KYIV – Russia’s counter-offensive to retake territory captured by Ukrainian forces in the Kursk region has been “stopped”, a spokesman from Ukraine’s military administration set up in the area told AFP yesterday.
Russia earlier this month said it had seized several villages back from Ukraine in the Kursk region, where Kyiv has held on to swathes of land since its surprise incursion in early August.
“They tried to attack from the flanks, but they were stopped there,” spokesman Oleksiy Dmytrashkivsky told AFP.
“The situation was stabilised, and today everything is under control, they are not successful,” he said.
Dmytrashkivsky also said there were “several thousand” Russian civilians in areas occupied by Ukrainian troops.
“In some settlements, there are more than 100 people, more than 200, more than 500,” he said.

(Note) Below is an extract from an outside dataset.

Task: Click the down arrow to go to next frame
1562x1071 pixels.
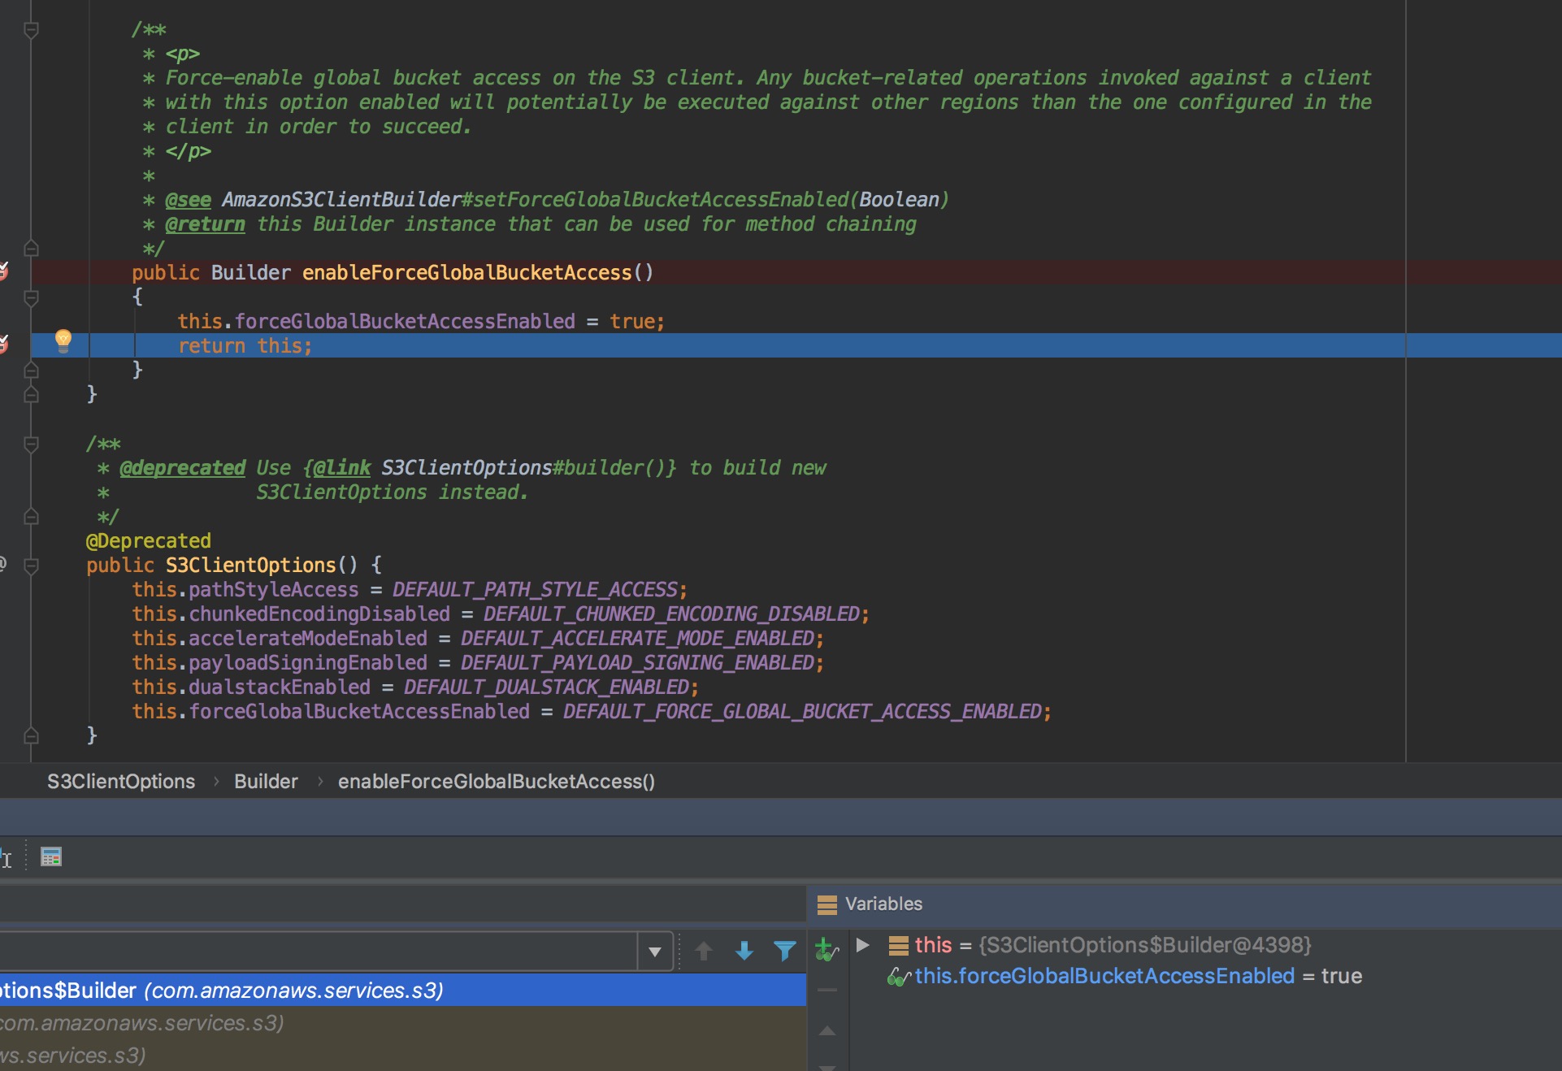Action: click(744, 952)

Russia has not said how many of its civilians remain in the Kyiv-controlled areas, saying only that around 130,000 have fled.
The Ukrainian military official admitted “some minor success” by Moscow.

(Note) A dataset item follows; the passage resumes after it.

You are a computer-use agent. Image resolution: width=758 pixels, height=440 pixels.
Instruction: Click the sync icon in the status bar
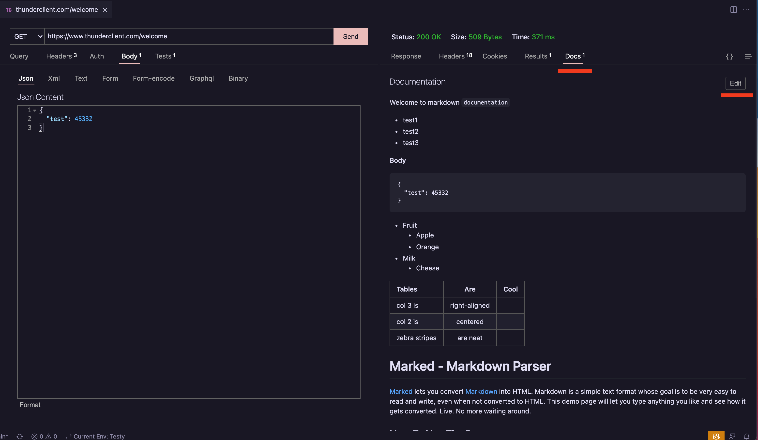pyautogui.click(x=20, y=436)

“The Russians entered one of the settlements. They started fighting for another settlement, but that was it,” he said.
AFP was not able to verify these claims.
Dmytrashkivsky also claimed that Russian strikes on the area as it tries to re-seize the land have killed “23 civilians” since the end of August, saying they are “dying with the Ukrainian military.”
He said the civilians are “not allowed to leave” because “the situation must be controlled”, but are allowed to “move around” the area.
They can “visit each other, eat there, unite somewhere, dig potatoes now, work in the garden,” Dmytrashkivsky said.
The area held by Ukraine has been described as forested and largely rural small settlements.
He said the only way that the civilians could be allowed to leave to Russian-controlled territory would be if Ukraine and Russia “agree, through international organisations that deal with these issues, to open a green corridor under the supervision of observers.”
Kyiv this week invited the UN to verify the situation of the area it holds in the Kursk region, infuriating Moscow.
Dmytrashkivsky said food into the area is brought from the neighbouring Ukrainian Sumy region.
“The Sumy regional administration allocates funds for bread on a weekly basis.
The armed forces provide water, the administration gives food packages,” he said.
“Nothing works there, no shops, no pharmacy, nothing.”